Approaching your child with calm energy will improve the child’s response.
2. Soothe the Child
At this point your child’s brain triggered the danger cascade and the body’s stress response is at full force.
Your objective is to dampen this response by showing the Amygdala (the emotional command center of the brain) that there is no danger.
Take a warm and gentle approach, modeling emotional control with non-verbal cues including soft touch, hugging, massaging and getting down to eye level.
Be mindful to keep talking to a minimum, in a soft tone of voice, as talking is known to raise the energy level.
Introduce healthy coping mechanisms including slow breathing, taking a walk, going outside or redirecting – which works well for a very young child.
3. Validate the Child
Build the child’s emotional vocabulary through a technique known as “name it to tame it.”
Discovered by Dr.

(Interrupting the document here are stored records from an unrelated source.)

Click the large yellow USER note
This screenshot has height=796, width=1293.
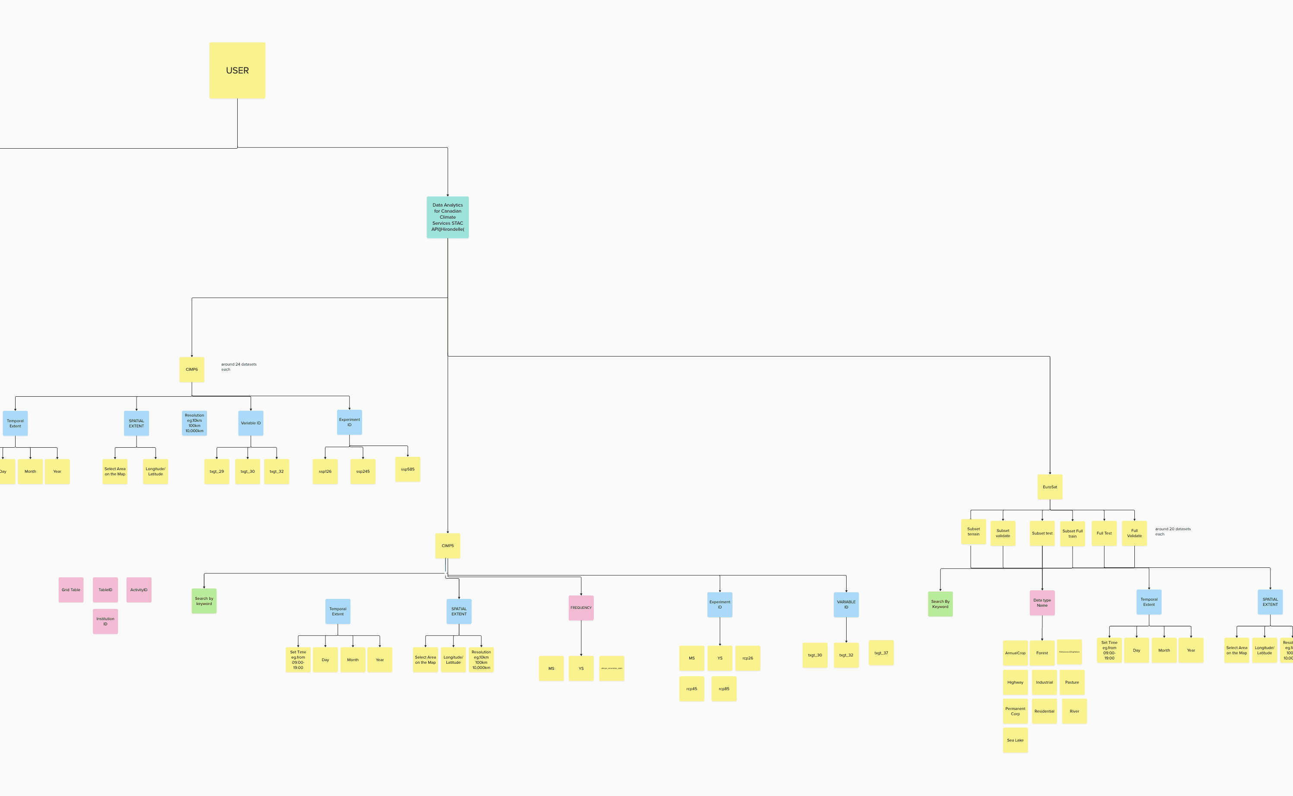coord(237,70)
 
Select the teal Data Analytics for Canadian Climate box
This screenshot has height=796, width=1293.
coord(448,217)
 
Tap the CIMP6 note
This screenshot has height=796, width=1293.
coord(191,369)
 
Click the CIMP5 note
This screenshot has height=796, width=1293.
coord(448,546)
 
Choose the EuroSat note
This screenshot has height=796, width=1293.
coord(1050,487)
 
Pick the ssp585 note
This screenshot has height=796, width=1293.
coord(408,469)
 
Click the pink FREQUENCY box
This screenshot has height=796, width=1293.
coord(581,608)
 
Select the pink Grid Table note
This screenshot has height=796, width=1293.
coord(71,589)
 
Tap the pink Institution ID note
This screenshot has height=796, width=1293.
coord(105,621)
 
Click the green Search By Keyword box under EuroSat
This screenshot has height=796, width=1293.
coord(940,604)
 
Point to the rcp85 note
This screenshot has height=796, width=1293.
coord(724,688)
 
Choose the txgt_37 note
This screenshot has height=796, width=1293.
coord(881,653)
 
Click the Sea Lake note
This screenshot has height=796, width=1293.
coord(1016,740)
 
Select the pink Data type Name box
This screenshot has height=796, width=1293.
coord(1042,603)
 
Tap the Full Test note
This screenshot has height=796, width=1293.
coord(1104,533)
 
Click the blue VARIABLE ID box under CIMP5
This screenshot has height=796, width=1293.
coord(846,605)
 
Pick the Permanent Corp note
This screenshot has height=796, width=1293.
coord(1016,711)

Siegel, this methods strengthens the connections between the raw emotions in the primitive Amygdala and the brain’s language processing centers, thus helping the child calm down and self-regulate.
* Why does verbalizing emotions work?
Labelling the emotions your child is experiencing recruits higher functioning brain centers involved in speech processing and language comprehension, which can then override primitive, emotional brain structures.
Using this technique will teach your child emotional regulation and provide them with essential self-soothing tools that will serve them well into adulthood.
Explore more clever strategies for dealing with tantrums in toddlers here.
Now that you are aware of the main tantrum triggers and the behaviors to avoid mid-tantrum, you can parent like a pro!
Armed with the latest scientific knowledge about the child’s developing brain and the 3 effective steps to taming a temper-tantrum in toddlers, you can enjoy a more peaceful childhood.
Wishing you and your little one a tantrum-free journey!